Achtzehntausend Gulden waren damals ein großes Vermögen. Der Girgel dachte nichts anderes, als daß er sich nunmehr ein Anwesen kaufen, das Liesei heirathen und ein solider Mensch werden wollte. Wie er aber das Geld in Händen hatte, führte ihn sein Unstern nach München, und man hörte ein halbes Jahr laug in seinem Heimathsdorf nichts mehr von ihm. Das Liesei weinte bitterlich ihre letzten Thränen um den Menschen.
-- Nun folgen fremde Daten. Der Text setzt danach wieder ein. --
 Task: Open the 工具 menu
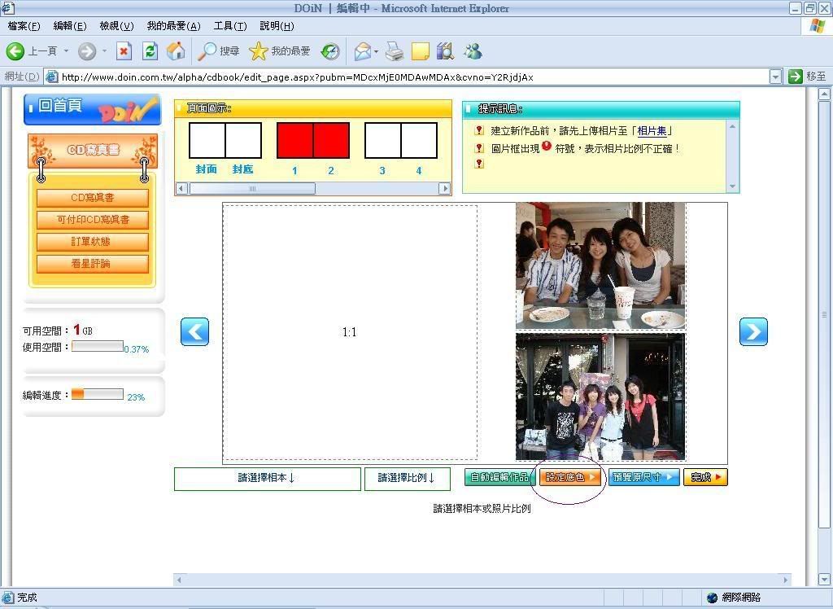(x=229, y=26)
Dann nahm sie sich tapfer zusammen und wenn jemand sie nach dem Girgel fragte, gab sie kurz zur Antwort: „Hab’ mir’s lang schon denkt! Er wird halt ganz verkommen sein!“
Ein halbes Jahr darauf erschien der Girgel wieder am See, und zwar sehr stolz. Er kam in einem mit zwei Schimmeln bespannten Wagen, an seiner Seite aber saß eine Dame im Federhut, die er als seine Frau bezeichnete. Er selber war städtisch gekleidet. Es stand ihm herzlich schlecht, allein er fühlte es nicht.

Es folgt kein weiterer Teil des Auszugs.